This relates to integrated circuits including Physically Unclonable Function (PUF) circuits. A PUF circuit has behavior that is determined by random physical variations such as within the integrated circuit or within the environment of the integrated circuit. The variations may depend on operating temperature, operating voltage, stress-related changes in transistor characteristics such as due to negative bias threshold instability (NBTI), accumulated environmental radiation effects, thermal noise, or other sources of variations. Due to these variations, two PUF circuits on different integrated circuits function differently even though the logic design and manufacturing steps for both integrated circuits may be the same. PUF circuits may, for example, be used to help differentiate between integrated circuits that are otherwise identical, because outputs of the PUF circuits are different.
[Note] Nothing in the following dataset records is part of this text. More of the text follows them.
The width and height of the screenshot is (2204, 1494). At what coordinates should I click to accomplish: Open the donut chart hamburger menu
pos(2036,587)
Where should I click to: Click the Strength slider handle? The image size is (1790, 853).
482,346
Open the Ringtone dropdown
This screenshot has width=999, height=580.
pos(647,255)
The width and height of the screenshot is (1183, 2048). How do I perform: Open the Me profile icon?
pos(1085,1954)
Examples of PUF circuits include arbiter PUFs, ring-oscillator PUFs, butterfly PUFs, and static random access memory (SRAM) PUFs. These PUF circuits depend on variations in P-type and N-type transistors to produce different functionality. In general, they are dependent on gate-threshold variations in the P-type and N-type transistors. For example, variations in the gate threshold voltage of transistors in delay-based PUFs such as arbiter and ring oscillator PUF circuits change rising-edge and falling-edge path delays.
Threshold voltages and drive strengths of P-type and N-type transistors do not precisely track over all changes in operating conditions. For example, P-type and N-type transistors may exhibit different responses to changes in operating temperature and voltage. In addition, P-type and N-type transistors have different aging characteristics that affect transistor operations over the lifetime of the transistors. For example, negative bias threshold instability (NBTI) that affects P-type transistors is often different from, and more severe than, positive bias threshold instability (PBTI) for N-type transistors. In a scenario such as when the behavior of a PUF circuit depends on the relative strength between a P-type and an N-type transistor of nominally equal strength, the P-type transistor may be stronger than the N-type transistor under some operating conditions (e.g., producing a first output response), whereas the N-type transistor may be stronger than the P-type transistor under other operating conditions (e.g., producing a second output response). In other words, the functionality of the PUF circuit may be unstable.